=== Source material ===
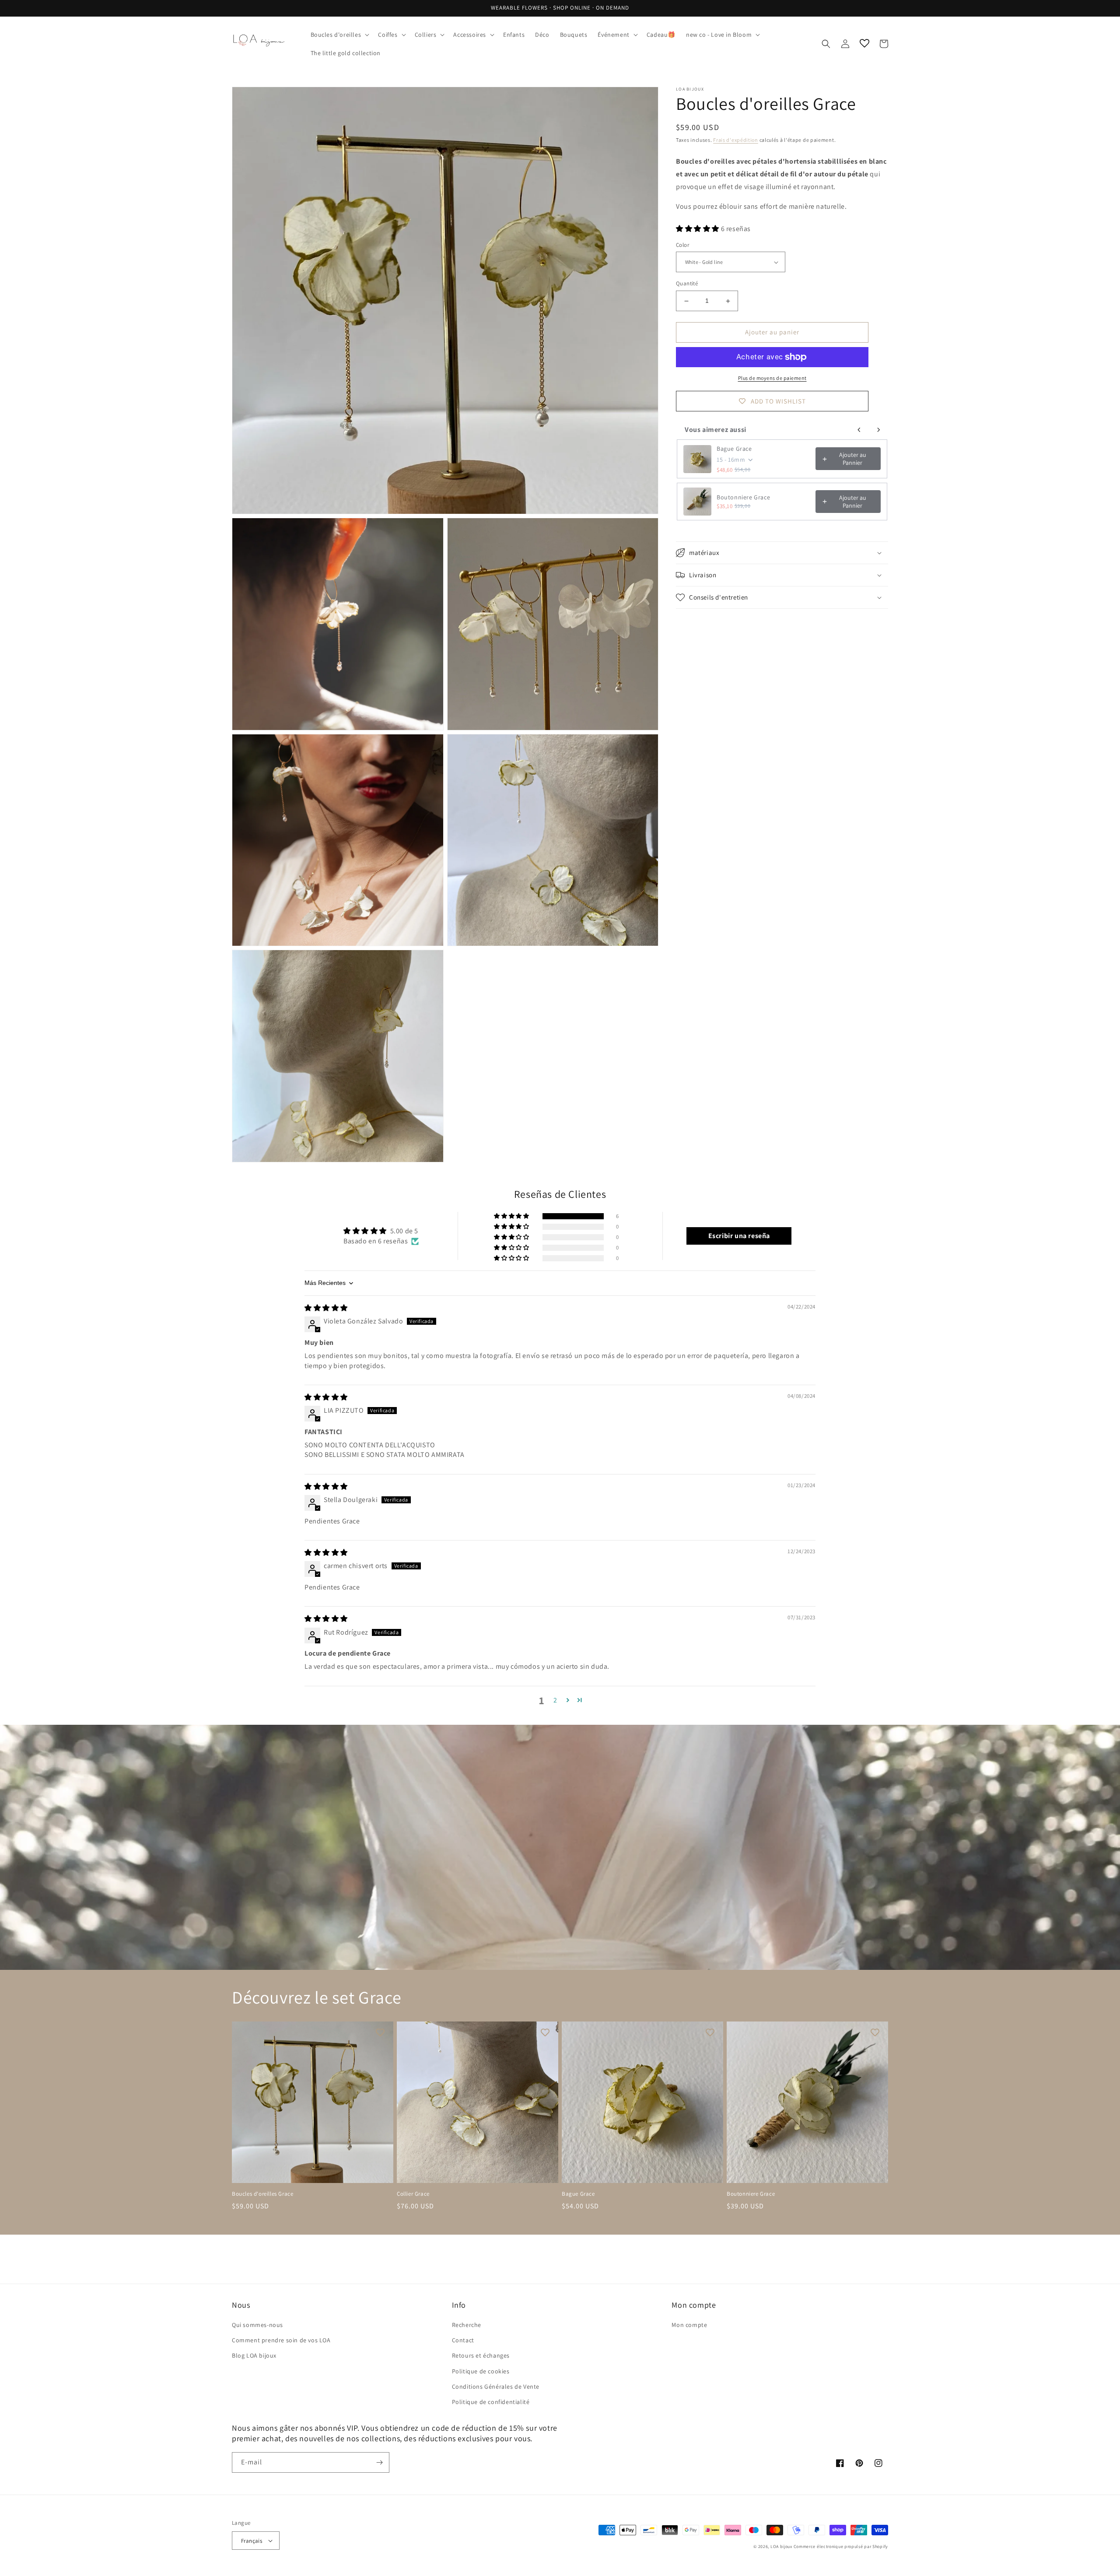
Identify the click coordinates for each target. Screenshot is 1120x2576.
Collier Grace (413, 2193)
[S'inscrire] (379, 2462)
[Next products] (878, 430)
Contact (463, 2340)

...

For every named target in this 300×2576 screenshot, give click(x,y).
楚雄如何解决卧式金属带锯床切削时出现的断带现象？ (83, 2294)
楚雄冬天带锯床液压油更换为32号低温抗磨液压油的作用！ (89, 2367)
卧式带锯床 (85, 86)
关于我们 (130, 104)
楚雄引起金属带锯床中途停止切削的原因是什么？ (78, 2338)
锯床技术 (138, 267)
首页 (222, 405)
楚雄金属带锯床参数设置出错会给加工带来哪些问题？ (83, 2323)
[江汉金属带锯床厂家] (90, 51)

...

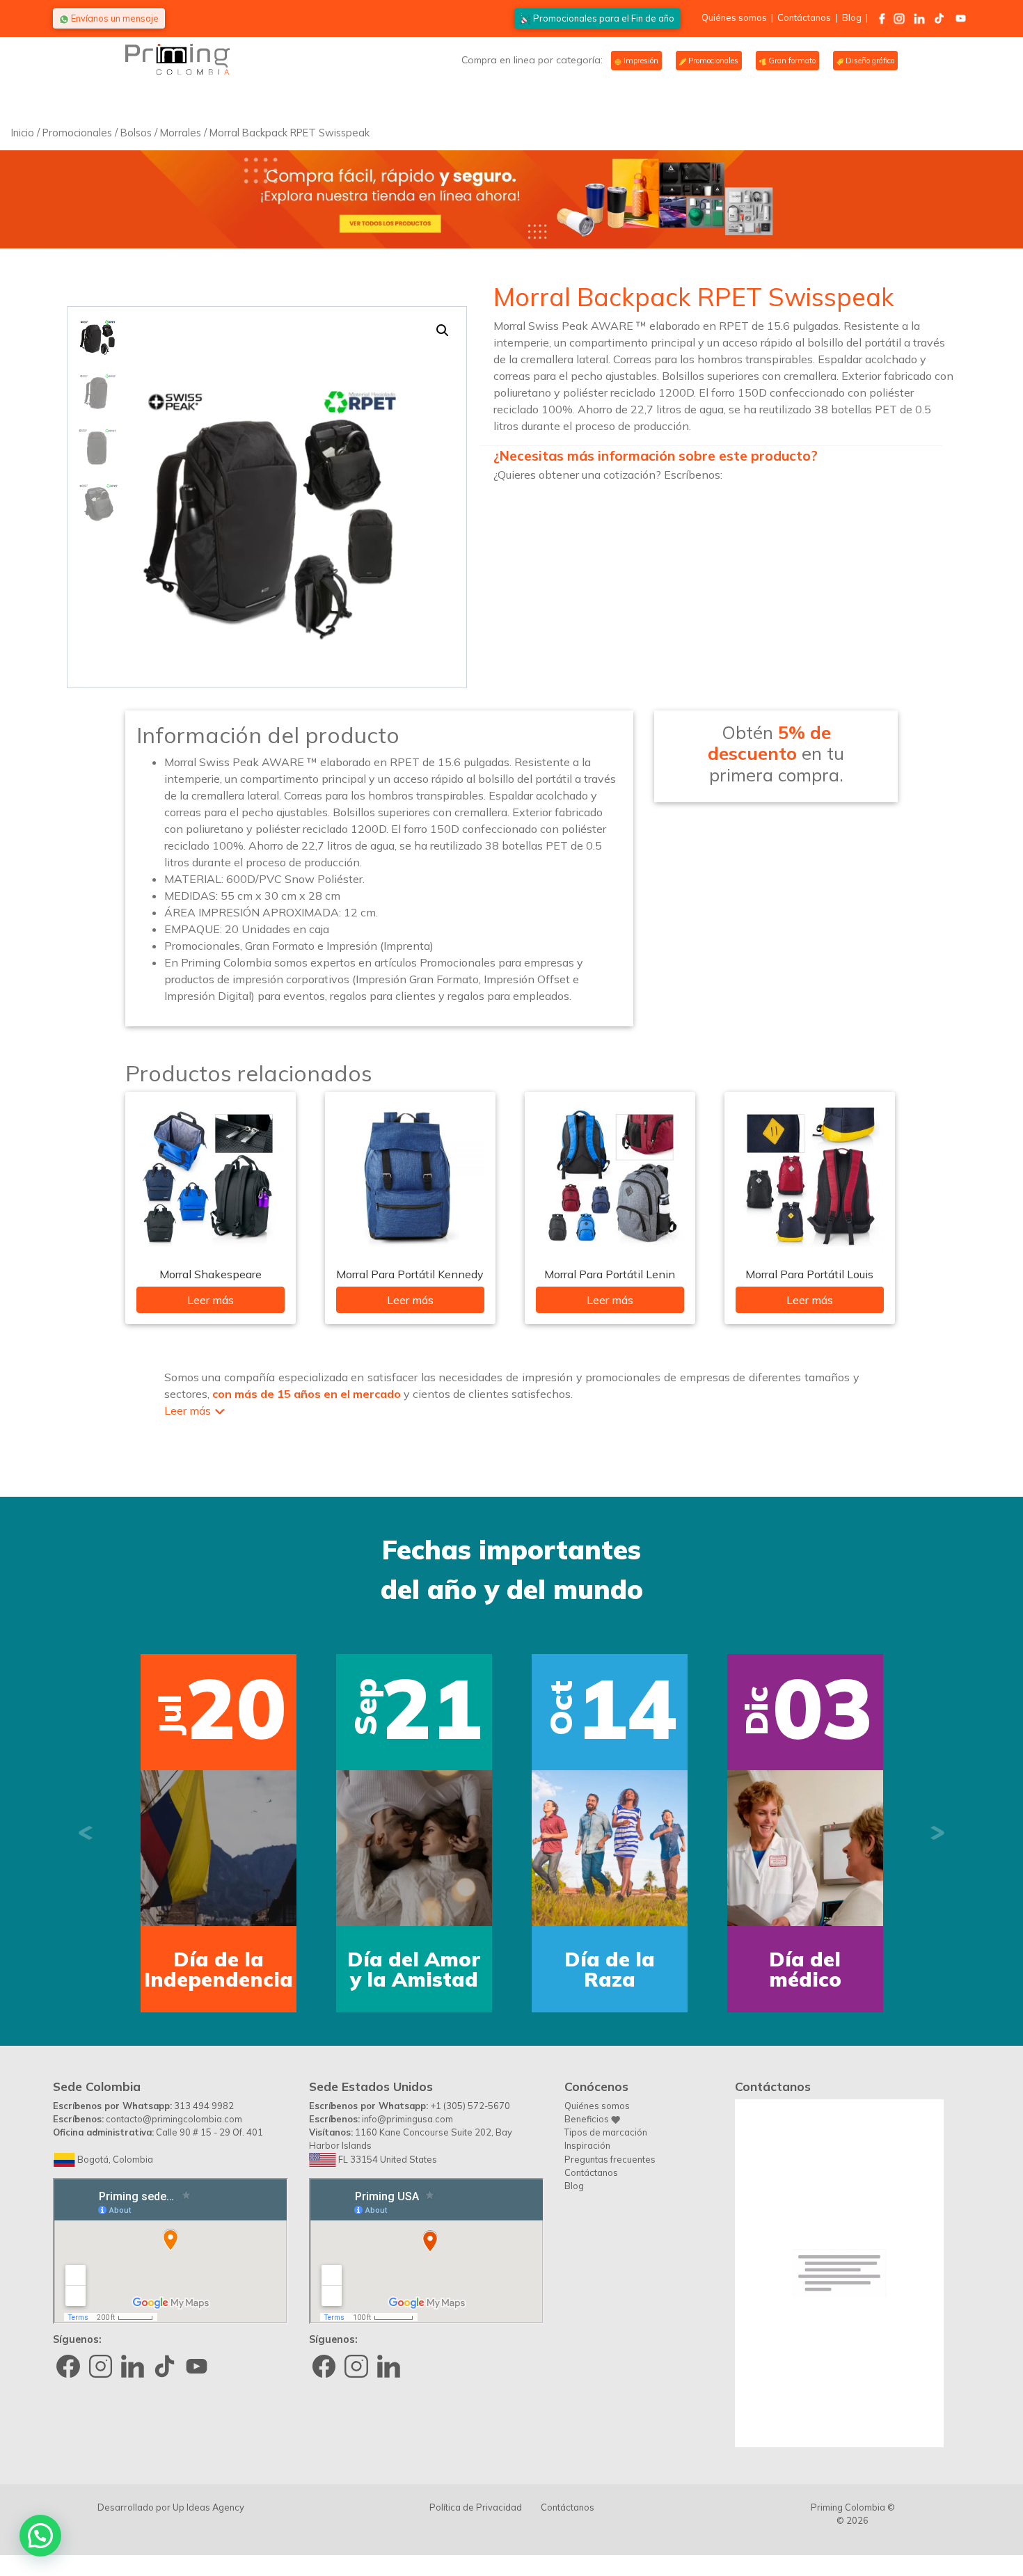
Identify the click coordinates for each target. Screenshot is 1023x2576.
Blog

=== What needs to be done ===
Give back exactly the lines of the listing above that run from the line with "Screenshot is 1120x2576." to the line with "Contact (463, 2340)", inclusive.

=== Response area ===
Identify the click coordinates for each target. Screenshot is 1120x2576.
Collier Grace (413, 2193)
[S'inscrire] (379, 2462)
[Next products] (878, 430)
Contact (463, 2340)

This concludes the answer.